Warrior vs. Soldier vs. Police

A “marketer” in a year-old, ten-person tech startup will vastly differ from a “marketer” in a fifty-year-old, five-thousand-person Fortune 500 conglomerate. Even other teams may have different expectations for the same role. The organization’s size, scope, and maturity dramatically influence jobs with the same title. Knowing the position you’re in (or interviewing for) can set appropriate expectations for yourself. A simple way to think about these role types is through a curmudgeonly old military metaphor: Warriors, Soldiers, and Police.

  • Warrior roles are highly unstructured, so you’ll have to create stuff from scratch, usually quickly and with minimal resources. You’ll wear many hats. Success metrics might vary daily—so get used to shifting goalposts.
  • Soldier roles are about standardizing and scaling. You won’t have to start from scratch, but the process, project, or product you inherit might be sub-scale and messy. Your task is to establish a structure to make it resilient to growing business demands.
  • Police roles are highly structured and exist within established organizations. Your job is to maintain the system, define governance, cut costs, enforce policies, drive out inefficiency, and keep the trains running on time.

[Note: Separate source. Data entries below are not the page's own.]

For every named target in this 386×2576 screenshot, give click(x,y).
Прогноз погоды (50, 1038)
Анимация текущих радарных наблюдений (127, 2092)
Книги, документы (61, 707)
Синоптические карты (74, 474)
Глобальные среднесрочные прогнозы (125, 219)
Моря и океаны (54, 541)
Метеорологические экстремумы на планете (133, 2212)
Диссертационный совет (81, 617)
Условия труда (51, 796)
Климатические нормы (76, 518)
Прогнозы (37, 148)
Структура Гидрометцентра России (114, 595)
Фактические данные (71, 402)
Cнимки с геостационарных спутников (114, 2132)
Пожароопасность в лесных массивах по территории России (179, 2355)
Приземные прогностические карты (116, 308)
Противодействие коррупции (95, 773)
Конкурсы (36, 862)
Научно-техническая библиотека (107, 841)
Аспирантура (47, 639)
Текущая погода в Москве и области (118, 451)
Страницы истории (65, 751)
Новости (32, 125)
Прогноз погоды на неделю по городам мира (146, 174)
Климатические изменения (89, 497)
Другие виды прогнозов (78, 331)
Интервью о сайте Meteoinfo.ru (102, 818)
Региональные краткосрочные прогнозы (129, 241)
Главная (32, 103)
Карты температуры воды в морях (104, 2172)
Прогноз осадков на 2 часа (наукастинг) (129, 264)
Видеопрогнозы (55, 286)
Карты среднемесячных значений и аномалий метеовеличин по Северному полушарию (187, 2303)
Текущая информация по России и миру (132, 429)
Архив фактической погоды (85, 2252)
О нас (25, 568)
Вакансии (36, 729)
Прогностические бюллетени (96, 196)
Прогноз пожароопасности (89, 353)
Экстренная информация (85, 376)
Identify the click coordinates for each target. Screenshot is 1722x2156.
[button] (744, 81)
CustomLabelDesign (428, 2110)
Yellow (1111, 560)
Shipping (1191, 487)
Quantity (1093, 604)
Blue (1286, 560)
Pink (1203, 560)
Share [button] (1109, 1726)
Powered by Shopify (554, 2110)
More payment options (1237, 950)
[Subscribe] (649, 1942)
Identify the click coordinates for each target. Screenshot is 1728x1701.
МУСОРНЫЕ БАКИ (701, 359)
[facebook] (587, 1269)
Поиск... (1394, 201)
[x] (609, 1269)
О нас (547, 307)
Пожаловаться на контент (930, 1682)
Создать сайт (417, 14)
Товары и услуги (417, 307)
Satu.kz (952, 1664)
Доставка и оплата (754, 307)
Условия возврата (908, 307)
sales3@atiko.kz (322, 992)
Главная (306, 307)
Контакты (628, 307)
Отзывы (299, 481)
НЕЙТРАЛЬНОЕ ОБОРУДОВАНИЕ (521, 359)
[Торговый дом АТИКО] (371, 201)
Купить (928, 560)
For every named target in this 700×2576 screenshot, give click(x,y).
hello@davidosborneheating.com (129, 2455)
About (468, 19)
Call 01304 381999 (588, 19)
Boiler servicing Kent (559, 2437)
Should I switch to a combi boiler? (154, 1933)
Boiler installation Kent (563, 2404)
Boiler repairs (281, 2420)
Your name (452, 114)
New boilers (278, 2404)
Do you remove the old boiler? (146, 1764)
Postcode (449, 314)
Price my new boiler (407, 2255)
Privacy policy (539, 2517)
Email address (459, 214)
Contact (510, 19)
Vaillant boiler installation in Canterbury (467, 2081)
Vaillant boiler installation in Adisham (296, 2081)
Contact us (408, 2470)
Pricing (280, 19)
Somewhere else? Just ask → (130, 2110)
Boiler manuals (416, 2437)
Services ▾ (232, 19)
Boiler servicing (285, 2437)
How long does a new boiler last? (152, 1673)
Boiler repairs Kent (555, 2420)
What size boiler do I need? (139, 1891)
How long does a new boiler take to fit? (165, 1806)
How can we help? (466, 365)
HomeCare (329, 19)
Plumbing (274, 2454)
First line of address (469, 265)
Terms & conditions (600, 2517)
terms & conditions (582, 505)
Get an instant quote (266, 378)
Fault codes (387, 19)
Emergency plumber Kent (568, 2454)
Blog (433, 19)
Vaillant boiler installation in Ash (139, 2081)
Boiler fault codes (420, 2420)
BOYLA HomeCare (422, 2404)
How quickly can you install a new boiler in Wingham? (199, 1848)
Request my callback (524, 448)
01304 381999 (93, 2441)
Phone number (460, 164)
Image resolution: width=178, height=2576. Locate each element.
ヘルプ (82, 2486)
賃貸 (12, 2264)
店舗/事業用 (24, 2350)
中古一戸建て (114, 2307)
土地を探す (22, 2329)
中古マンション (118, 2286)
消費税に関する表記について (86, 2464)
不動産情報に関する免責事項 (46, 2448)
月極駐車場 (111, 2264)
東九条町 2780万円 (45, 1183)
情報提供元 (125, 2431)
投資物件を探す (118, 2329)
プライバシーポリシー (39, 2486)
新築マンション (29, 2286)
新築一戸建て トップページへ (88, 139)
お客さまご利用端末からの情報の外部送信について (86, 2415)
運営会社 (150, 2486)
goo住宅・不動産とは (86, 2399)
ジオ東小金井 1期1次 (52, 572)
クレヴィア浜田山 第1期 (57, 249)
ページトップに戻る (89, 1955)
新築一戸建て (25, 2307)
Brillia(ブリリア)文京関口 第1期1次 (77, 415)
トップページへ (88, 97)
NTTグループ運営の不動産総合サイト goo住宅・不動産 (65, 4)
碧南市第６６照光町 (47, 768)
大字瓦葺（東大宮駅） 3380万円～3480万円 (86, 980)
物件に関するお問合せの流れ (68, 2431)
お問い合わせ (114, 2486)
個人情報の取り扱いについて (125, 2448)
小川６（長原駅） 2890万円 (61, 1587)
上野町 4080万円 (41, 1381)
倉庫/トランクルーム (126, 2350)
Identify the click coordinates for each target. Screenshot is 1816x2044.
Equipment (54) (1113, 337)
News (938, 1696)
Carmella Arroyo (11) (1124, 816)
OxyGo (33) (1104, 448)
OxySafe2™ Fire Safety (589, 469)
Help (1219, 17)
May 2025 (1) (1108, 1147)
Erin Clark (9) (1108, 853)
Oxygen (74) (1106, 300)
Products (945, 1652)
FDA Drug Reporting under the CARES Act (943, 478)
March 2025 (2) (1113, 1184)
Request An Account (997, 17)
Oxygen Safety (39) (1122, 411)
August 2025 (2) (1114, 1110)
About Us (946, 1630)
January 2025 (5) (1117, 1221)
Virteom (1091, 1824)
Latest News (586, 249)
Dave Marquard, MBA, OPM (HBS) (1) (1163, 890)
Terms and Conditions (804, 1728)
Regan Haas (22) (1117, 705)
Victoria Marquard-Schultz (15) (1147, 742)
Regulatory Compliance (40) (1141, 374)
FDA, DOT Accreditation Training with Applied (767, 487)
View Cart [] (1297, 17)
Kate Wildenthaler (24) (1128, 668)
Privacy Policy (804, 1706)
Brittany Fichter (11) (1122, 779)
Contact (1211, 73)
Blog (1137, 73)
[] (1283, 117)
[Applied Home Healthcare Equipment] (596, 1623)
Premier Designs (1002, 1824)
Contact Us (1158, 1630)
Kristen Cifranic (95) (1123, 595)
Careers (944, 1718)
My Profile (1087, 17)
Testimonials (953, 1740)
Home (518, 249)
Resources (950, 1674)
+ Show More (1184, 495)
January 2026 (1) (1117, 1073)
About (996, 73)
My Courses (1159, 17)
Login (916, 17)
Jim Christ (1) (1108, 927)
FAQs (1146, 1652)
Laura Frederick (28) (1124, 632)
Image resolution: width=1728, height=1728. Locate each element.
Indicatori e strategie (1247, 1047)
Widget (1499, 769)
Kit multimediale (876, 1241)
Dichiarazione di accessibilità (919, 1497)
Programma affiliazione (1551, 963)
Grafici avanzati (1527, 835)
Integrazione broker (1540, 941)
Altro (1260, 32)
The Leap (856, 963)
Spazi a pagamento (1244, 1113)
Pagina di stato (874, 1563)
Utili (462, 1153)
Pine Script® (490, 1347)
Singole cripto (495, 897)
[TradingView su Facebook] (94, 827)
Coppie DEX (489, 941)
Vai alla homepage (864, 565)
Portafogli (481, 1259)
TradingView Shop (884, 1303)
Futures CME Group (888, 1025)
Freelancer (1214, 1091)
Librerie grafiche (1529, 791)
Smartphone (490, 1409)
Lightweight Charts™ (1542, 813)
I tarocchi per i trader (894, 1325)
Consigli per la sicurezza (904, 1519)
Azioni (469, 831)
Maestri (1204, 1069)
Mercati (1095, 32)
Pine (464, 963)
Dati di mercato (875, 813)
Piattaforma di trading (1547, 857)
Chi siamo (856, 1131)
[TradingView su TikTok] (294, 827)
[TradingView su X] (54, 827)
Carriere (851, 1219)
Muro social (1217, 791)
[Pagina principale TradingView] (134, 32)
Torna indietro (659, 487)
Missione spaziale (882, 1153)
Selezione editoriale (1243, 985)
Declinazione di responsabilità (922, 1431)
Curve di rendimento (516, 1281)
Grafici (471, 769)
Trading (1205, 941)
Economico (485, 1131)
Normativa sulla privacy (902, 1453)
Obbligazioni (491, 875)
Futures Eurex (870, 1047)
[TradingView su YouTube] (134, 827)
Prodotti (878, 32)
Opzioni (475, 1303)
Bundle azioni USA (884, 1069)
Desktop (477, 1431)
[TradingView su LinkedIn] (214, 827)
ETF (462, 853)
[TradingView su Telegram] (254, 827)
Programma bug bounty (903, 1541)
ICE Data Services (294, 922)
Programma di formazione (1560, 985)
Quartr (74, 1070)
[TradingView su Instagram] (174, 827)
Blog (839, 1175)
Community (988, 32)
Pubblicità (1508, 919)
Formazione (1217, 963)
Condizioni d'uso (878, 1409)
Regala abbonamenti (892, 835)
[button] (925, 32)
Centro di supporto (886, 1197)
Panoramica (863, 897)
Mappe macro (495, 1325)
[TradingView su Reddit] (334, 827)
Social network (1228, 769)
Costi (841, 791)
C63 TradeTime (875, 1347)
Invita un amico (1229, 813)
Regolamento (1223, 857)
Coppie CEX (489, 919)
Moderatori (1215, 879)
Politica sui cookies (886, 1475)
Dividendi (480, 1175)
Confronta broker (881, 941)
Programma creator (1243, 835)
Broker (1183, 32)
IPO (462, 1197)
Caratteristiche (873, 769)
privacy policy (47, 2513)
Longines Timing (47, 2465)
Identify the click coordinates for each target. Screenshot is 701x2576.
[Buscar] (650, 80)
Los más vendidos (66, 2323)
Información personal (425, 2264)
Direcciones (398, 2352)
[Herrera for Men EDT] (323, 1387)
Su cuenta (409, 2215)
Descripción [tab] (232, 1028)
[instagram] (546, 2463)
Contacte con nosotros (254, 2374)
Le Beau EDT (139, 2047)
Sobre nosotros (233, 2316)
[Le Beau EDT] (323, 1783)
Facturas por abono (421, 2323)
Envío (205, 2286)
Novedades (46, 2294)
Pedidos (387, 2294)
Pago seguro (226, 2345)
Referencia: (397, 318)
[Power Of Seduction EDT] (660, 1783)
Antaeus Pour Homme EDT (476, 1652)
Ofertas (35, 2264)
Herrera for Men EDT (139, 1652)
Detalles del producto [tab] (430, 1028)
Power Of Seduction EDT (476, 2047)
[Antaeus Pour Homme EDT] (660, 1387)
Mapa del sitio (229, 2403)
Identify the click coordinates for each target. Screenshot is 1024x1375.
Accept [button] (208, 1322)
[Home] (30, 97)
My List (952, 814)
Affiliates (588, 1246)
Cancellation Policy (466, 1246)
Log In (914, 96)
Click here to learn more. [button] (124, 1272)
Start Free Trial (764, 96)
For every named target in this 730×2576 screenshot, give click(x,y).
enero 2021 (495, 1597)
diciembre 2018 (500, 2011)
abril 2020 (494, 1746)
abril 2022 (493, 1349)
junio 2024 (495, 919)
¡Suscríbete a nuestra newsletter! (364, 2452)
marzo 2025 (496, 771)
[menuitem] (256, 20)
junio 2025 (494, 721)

Most people prefer one of these types—depending on their natural disposition or season of life. A recent college grad might crave a chaotic warrior role because they have the time and energy to devote to it. Or they might prefer a more structured police role to learn the ropes. This same person might desire a soldier role in the future because they can leverage their experience to create scalable processes while avoiding the uncertainty of warrior positions as they build a family.